The task ::
Copy out each line from the entries below that contains the word "height".

Supplied records ::
::::

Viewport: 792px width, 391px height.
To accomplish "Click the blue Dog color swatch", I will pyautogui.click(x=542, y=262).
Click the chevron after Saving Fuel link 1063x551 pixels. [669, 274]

::::

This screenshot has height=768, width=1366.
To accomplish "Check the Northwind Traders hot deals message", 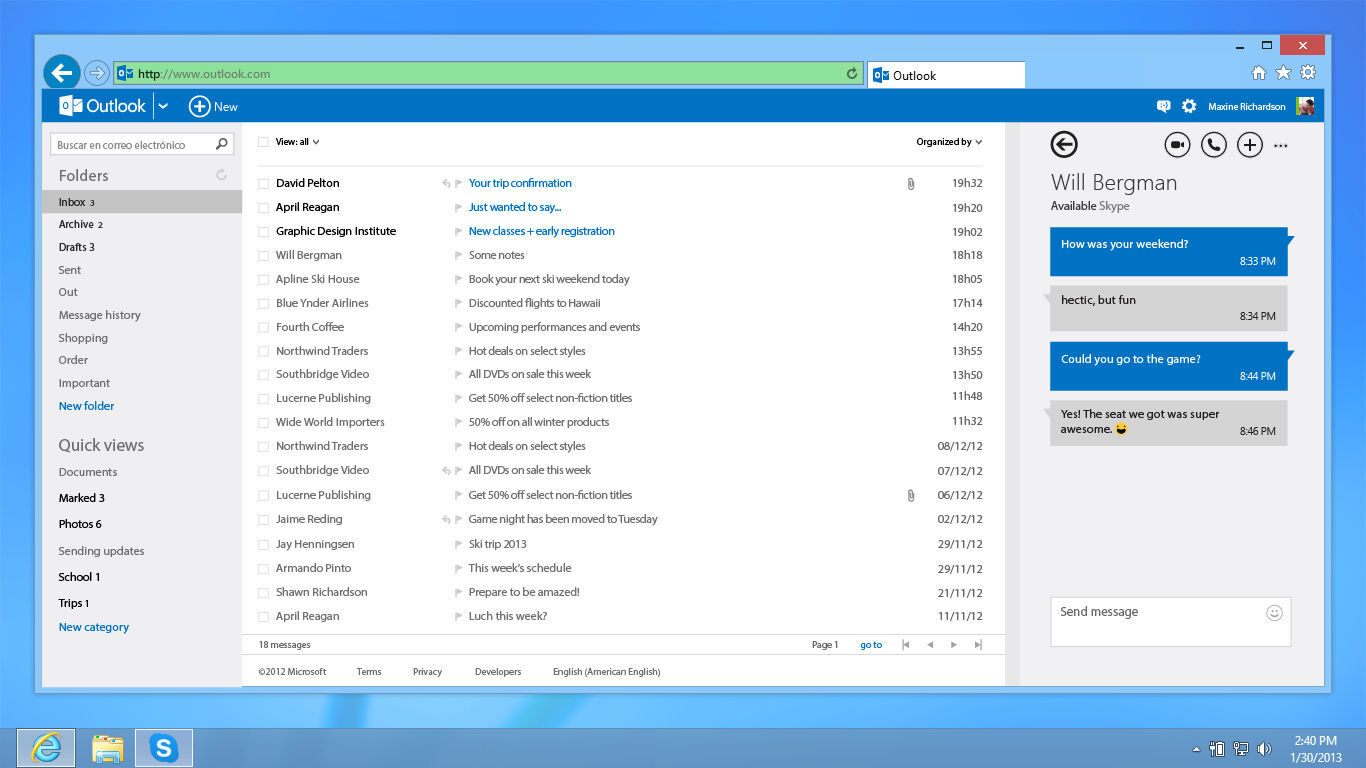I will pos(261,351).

::::

Correct response ::
Viewport: 792px width, 391px height.
This screenshot has height=768, width=1366.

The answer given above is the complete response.